Taiwan shuts schools, cancels flights as Typhoon Maria approaches

Maria will likely hit the north of Taiwan the hardest with downpours up to 500 mm forecast in some areas.

    Fishermen in coastal Keeling secured their boats before the storm [Sam Yeh/AFP]
    Fishermen in coastal Keeling secured their boats before the storm [Sam Yeh/AFP]

    Taiwan has shut down schools and offices and cancelled flights as approaching Typhoon Maria is expected to cause landslides and flash floods.

    The Central Weather Bureau said on Tuesday that Maria will likely hit the north of Taiwan the hardest from late Tuesday to early Wednesday with downpours up to 500mm forecast in some areas.

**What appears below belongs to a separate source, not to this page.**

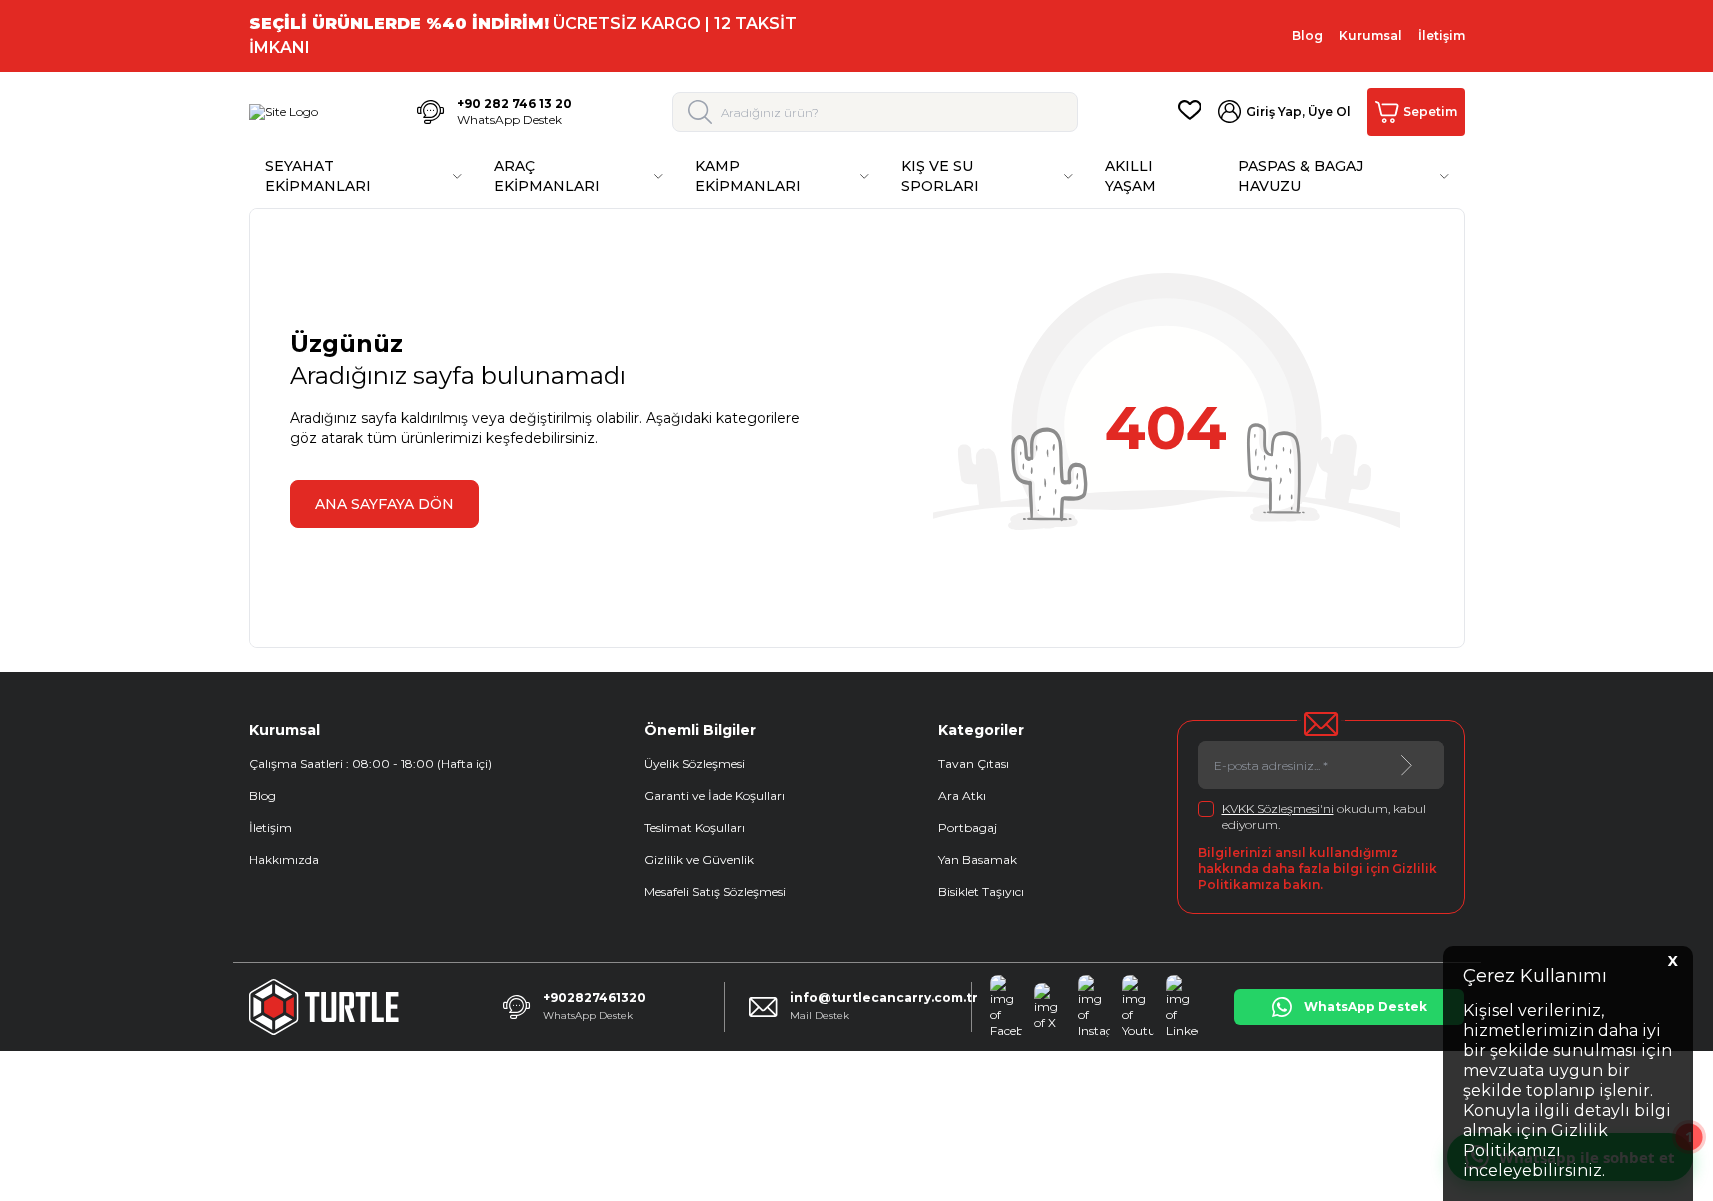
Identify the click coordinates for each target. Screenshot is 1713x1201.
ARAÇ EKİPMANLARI (547, 176)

    Taiwanese authorities announced that offices and schools would close on Tuesday afternoon in five cities, including Yilan, where strong waves have started to pound the shore.

    Local television footage showed farmers in Yilan rushing to their fields to harvest scallions, the county's most famous produce.

    Fishermen in coastal Keeling also brought in their catch and secured their boats before the storm, one day after dozens of ferry services to outlying islands were cancelled.

    Fishermen brought in their catch in Keelung before the arrival of Typhoon Maria [Sam Yeh/AFP]



    Taiwan's UNI Air cancelled about 70 domestic flights on Tuesday, while two other airlines have cancelled flights to the Japanese island of Okinawa.

    Hong Kong's Cathay Pacific said it has cancelled over a dozen flights between Hong Kong and Taipei, as well as from Hong Kong to Okinawa on Tuesday and Wednesday.

    Premier William Lai warned local authorities and the public to "remain vigilant" for the first typhoon of the season in Taiwan.

    He urged people to stay indoors and cooperate with the government's disaster prevention plans.

    The typhoon will not make a direct hit if it continues on its current trajectory, which would see it skim off northern Taiwan, according to the weather bureau.

    Taiwan is frequently hit by typhoons during the summer, but it has stepped up its preparations and been on guard against the potential for severe and deadly typhoons since Typhoon Morakot devastated the island in 2009.

    Morakot was the deadliest typhoon to hit the island in recorded history, killing nearly 700 people, most of them in landslides.